Exercise objective ▸ Scan the listing below and copy each line holding the word "agent".

Exercise materials ▸
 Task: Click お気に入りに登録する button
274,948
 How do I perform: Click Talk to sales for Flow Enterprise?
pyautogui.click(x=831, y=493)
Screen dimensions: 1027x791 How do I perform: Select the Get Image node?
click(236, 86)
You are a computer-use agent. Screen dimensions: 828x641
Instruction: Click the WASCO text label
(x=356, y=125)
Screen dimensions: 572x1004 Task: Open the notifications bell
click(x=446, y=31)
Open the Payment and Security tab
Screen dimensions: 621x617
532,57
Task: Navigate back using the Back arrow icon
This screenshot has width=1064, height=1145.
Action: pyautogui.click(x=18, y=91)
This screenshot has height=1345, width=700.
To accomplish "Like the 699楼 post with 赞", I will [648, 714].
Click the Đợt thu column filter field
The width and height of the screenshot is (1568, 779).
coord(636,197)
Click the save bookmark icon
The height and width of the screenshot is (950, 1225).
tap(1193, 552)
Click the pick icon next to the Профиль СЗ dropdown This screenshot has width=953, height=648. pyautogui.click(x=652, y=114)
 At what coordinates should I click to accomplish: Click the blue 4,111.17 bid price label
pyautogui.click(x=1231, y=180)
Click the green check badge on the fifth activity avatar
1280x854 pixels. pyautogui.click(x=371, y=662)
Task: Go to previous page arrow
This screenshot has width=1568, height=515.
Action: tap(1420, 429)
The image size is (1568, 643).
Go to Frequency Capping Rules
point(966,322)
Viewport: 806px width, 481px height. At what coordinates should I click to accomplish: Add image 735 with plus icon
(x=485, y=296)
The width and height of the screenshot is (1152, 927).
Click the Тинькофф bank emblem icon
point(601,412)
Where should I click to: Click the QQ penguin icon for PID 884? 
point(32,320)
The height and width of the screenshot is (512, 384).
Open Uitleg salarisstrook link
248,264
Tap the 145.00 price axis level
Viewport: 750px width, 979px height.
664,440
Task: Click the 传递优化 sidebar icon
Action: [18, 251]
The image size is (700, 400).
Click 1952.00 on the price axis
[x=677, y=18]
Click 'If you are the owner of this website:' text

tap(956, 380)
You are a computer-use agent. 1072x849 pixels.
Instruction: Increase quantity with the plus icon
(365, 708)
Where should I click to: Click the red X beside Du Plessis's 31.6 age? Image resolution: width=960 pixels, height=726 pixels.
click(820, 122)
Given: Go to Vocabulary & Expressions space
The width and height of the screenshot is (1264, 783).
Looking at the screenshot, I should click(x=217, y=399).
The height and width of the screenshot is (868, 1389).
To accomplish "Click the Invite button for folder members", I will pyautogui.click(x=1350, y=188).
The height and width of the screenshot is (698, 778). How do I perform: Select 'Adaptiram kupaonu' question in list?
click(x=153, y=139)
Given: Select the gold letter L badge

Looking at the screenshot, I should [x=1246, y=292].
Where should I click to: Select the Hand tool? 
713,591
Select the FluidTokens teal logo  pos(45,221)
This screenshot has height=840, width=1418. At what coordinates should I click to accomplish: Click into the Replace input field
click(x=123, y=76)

Exercise response ▸
You are a computer-use agent. Screen dimensions: 828x641
You are a computer-use agent. 1072x849 pixels.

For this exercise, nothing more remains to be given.